┏━━

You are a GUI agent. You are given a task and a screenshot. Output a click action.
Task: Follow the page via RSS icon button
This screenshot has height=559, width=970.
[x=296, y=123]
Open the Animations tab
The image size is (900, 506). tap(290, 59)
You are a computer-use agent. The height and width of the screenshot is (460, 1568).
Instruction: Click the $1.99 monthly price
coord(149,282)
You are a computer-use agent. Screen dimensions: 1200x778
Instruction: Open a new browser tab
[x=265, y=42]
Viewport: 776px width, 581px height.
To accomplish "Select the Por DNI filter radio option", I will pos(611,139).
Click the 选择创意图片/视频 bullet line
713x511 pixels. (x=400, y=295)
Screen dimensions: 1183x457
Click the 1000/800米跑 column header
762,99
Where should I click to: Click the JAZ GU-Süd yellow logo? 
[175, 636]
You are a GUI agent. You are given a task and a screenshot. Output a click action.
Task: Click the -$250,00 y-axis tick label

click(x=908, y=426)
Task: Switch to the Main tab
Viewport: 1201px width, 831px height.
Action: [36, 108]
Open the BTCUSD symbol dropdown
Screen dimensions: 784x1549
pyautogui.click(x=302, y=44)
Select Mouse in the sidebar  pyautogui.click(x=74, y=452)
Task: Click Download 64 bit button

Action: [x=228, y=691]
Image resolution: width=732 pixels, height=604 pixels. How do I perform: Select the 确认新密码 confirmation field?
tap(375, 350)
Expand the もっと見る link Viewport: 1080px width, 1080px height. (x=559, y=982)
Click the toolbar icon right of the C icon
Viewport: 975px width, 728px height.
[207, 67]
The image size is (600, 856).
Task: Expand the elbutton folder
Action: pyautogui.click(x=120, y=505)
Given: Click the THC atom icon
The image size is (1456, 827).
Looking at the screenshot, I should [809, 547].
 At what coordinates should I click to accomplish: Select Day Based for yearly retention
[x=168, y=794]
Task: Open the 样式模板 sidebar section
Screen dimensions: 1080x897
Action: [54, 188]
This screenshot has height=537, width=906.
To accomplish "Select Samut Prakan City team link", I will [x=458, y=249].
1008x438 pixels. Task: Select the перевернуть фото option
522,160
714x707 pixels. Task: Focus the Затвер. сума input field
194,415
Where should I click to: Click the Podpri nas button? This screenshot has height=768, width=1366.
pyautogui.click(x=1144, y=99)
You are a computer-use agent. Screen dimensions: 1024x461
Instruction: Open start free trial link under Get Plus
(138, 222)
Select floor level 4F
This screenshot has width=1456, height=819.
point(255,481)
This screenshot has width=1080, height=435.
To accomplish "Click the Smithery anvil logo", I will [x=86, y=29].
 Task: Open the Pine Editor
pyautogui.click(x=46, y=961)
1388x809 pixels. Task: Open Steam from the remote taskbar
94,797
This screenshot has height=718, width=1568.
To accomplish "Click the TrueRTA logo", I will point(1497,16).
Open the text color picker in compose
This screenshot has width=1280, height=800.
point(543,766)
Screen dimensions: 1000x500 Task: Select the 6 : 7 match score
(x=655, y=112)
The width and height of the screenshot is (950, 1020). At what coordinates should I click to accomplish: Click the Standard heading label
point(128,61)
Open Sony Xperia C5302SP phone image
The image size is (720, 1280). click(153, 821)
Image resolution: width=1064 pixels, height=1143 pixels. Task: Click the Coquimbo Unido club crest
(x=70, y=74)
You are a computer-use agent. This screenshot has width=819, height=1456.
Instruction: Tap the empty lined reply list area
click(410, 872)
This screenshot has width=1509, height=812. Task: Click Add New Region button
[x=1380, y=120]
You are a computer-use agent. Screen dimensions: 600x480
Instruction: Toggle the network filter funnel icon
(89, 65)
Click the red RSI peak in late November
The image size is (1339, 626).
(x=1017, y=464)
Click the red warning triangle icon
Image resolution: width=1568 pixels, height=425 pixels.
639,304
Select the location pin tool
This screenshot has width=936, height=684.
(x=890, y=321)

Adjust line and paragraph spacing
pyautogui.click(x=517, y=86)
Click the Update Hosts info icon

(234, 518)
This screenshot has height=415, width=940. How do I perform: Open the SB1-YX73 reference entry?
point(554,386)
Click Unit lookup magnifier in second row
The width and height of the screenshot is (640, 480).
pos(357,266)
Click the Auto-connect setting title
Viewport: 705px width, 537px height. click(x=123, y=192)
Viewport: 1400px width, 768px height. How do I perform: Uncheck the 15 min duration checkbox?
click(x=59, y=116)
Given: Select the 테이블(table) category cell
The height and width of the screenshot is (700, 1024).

┗━━

*Your instructions*:
Repeat all of the records, letter for letter.

*Solution to this task*:
You are a GUI agent. You are given a task and a screenshot. Output a click action.
Task: Follow the page via RSS icon button
This screenshot has height=559, width=970.
[x=296, y=123]
Open the Animations tab
The image size is (900, 506). tap(290, 59)
You are a computer-use agent. The height and width of the screenshot is (460, 1568).
Instruction: Click the $1.99 monthly price
coord(149,282)
You are a computer-use agent. Screen dimensions: 1200x778
Instruction: Open a new browser tab
[x=265, y=42]
Viewport: 776px width, 581px height.
To accomplish "Select the Por DNI filter radio option", I will pos(611,139).
Click the 选择创意图片/视频 bullet line
713x511 pixels. (x=400, y=295)
Screen dimensions: 1183x457
Click the 1000/800米跑 column header
762,99
Where should I click to: Click the JAZ GU-Süd yellow logo? 
[175, 636]
You are a GUI agent. You are given a task and a screenshot. Output a click action.
Task: Click the -$250,00 y-axis tick label

click(x=908, y=426)
Task: Switch to the Main tab
Viewport: 1201px width, 831px height.
Action: [36, 108]
Open the BTCUSD symbol dropdown
Screen dimensions: 784x1549
pyautogui.click(x=302, y=44)
Select Mouse in the sidebar  pyautogui.click(x=74, y=452)
Task: Click Download 64 bit button

Action: [x=228, y=691]
Image resolution: width=732 pixels, height=604 pixels. How do I perform: Select the 确认新密码 confirmation field?
tap(375, 350)
Expand the もっと見る link Viewport: 1080px width, 1080px height. (x=559, y=982)
Click the toolbar icon right of the C icon
Viewport: 975px width, 728px height.
[207, 67]
The image size is (600, 856).
Task: Expand the elbutton folder
Action: pyautogui.click(x=120, y=505)
Given: Click the THC atom icon
The image size is (1456, 827).
Looking at the screenshot, I should [809, 547].
 At what coordinates should I click to accomplish: Select Day Based for yearly retention
[x=168, y=794]
Task: Open the 样式模板 sidebar section
Screen dimensions: 1080x897
Action: [54, 188]
This screenshot has height=537, width=906.
To accomplish "Select Samut Prakan City team link", I will [x=458, y=249].
1008x438 pixels. Task: Select the перевернуть фото option
522,160
714x707 pixels. Task: Focus the Затвер. сума input field
194,415
Where should I click to: Click the Podpri nas button? This screenshot has height=768, width=1366.
pyautogui.click(x=1144, y=99)
You are a computer-use agent. Screen dimensions: 1024x461
Instruction: Open start free trial link under Get Plus
(138, 222)
Select floor level 4F
This screenshot has width=1456, height=819.
point(255,481)
This screenshot has width=1080, height=435.
To accomplish "Click the Smithery anvil logo", I will [x=86, y=29].
 Task: Open the Pine Editor
pyautogui.click(x=46, y=961)
1388x809 pixels. Task: Open Steam from the remote taskbar
94,797
This screenshot has height=718, width=1568.
To accomplish "Click the TrueRTA logo", I will point(1497,16).
Open the text color picker in compose
This screenshot has width=1280, height=800.
point(543,766)
Screen dimensions: 1000x500 Task: Select the 6 : 7 match score
(x=655, y=112)
The width and height of the screenshot is (950, 1020). At what coordinates should I click to accomplish: Click the Standard heading label
point(128,61)
Open Sony Xperia C5302SP phone image
The image size is (720, 1280). click(153, 821)
Image resolution: width=1064 pixels, height=1143 pixels. Task: Click the Coquimbo Unido club crest
(x=70, y=74)
You are a computer-use agent. This screenshot has width=819, height=1456.
Instruction: Tap the empty lined reply list area
click(410, 872)
This screenshot has width=1509, height=812. Task: Click Add New Region button
[x=1380, y=120]
You are a computer-use agent. Screen dimensions: 600x480
Instruction: Toggle the network filter funnel icon
(89, 65)
Click the red RSI peak in late November
The image size is (1339, 626).
(x=1017, y=464)
Click the red warning triangle icon
Image resolution: width=1568 pixels, height=425 pixels.
639,304
Select the location pin tool
This screenshot has width=936, height=684.
(x=890, y=321)

Adjust line and paragraph spacing
pyautogui.click(x=517, y=86)
Click the Update Hosts info icon

(234, 518)
This screenshot has height=415, width=940. How do I perform: Open the SB1-YX73 reference entry?
point(554,386)
Click Unit lookup magnifier in second row
The width and height of the screenshot is (640, 480).
pos(357,266)
Click the Auto-connect setting title
Viewport: 705px width, 537px height. click(x=123, y=192)
Viewport: 1400px width, 768px height. How do I perform: Uncheck the 15 min duration checkbox?
click(x=59, y=116)
Given: Select the 테이블(table) category cell
The height and width of the screenshot is (700, 1024).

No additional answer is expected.